▶ [Übungsaufgaben]
a) Beantworten Sie bitte anhand des Textes über Hulu die folgenden Fragen:
(i) Welche Unternehmen bildeten das Joint Venture Hulu?
(ii) Woran scheiterten die Sender mit ähnlichen Plänen für ein "deutsches Hulu"?
(iii) Welche Anbieter nennt der Text als die neuen Cool-Kids-in-Town bei VoD im Internet?
b) Führen Sie den Text über Hulu ab seinem letzten Satz mit einigen Sätzen weiter.

▶ [Dokumenttext]
==========

Können Sie sich noch an die landauf, landab gehörte Forderung nach einem "deutschen Hulu" erinnern? Nicht nur die Fernsehzuschauer gierten danach, auch die Sender schienen dazu bereit, scheiterten letztlich mit ähnlichen Plänen am Veto des Kartellamts. Das war in den Jahren 2008 und 2009. Hulu war ein Joint Venture von Disney-ABC, Fox, NBC Universal und Time Warner und bot gebündelt in einem Angebot Fernseh-Inhalte von deren Sendern zum Abruf, kostenfrei und werbefinanziert. Die Zukunft des Fernsehens sahen nicht wenige darin.

Das ist acht Jahre her - und vom Shootingstar-Dasein ist Hulu inzwischen weit entfernt. Zwischenzeitlich wollten die Eigentümer sich von Hulu trennen, immer wieder stand zu befürchten, dass sie ihre Inhalte lieber exklusiv auf eigenen Plattformen verwerten oder sie anderen Anbietern wie Amazon oder Netflix verkaufen, die mehr Geld dafür bieten. Die neuen Cool-Kids-in-Town waren in Sachen VoD im Internet längst andere wie Netflix oder Amazon Prime Video.

==========

▶ [Gegebene Daten]
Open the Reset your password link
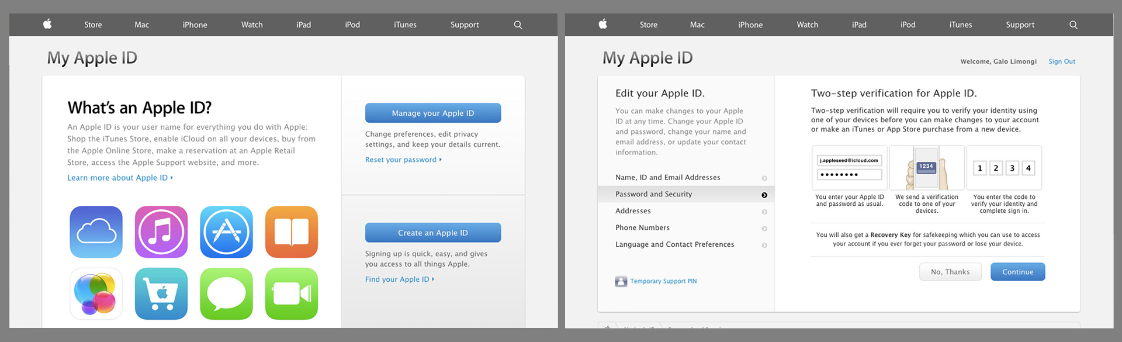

==========

▶ [Lösungen]
a)
(i) Disney-ABC, Fox, NBC Universal und Time Warner
(ii) Am Veto des Kartellamts
(iii) Netflix und Amazon Prime Video

b)
Doch Hulu hat überlebt, trotz all der neuen Konkurrenz - und erlebt derzeit so etwas wie einen zweiten Frühling. Die Macher haben längst erkannt, dass es nicht reicht, einfach nur die Serien der Networks nochmal im Internet bereitzustellen, wenn man mit Angeboten wie Netflix & Co. dauerhaft konkurrieren will - nötig sind Eigenproduktionen, die man nur mit einem Abonnement von Hulu sehen kann. Solche eigenen Formate gibt es schon länger, eigene Drama-Serien hat man aber erst im vergangenen Jahr ins Angebot aufgenommen.

Dazu gehörte etwa die Miniserie "11.22.63" über einen Zeitreisenden, der versucht den Anschlag auf John F. Kennedy zu verhindern. Mit J.J. Abrams hatte man da schon auf einen großen Namen als Regisseur gesetzt. Die Kritiken waren gut, allzu viel Anerkennung in Form von Preisen gab es trotzdem nicht. Im vergangenen Jahr sprang eine Emmy-Nominierung für Spezialeffekte heraus, das war's dann auch. Auch die zweite große Serienproduktion "The Path" fand nur überschaubaren Anklang.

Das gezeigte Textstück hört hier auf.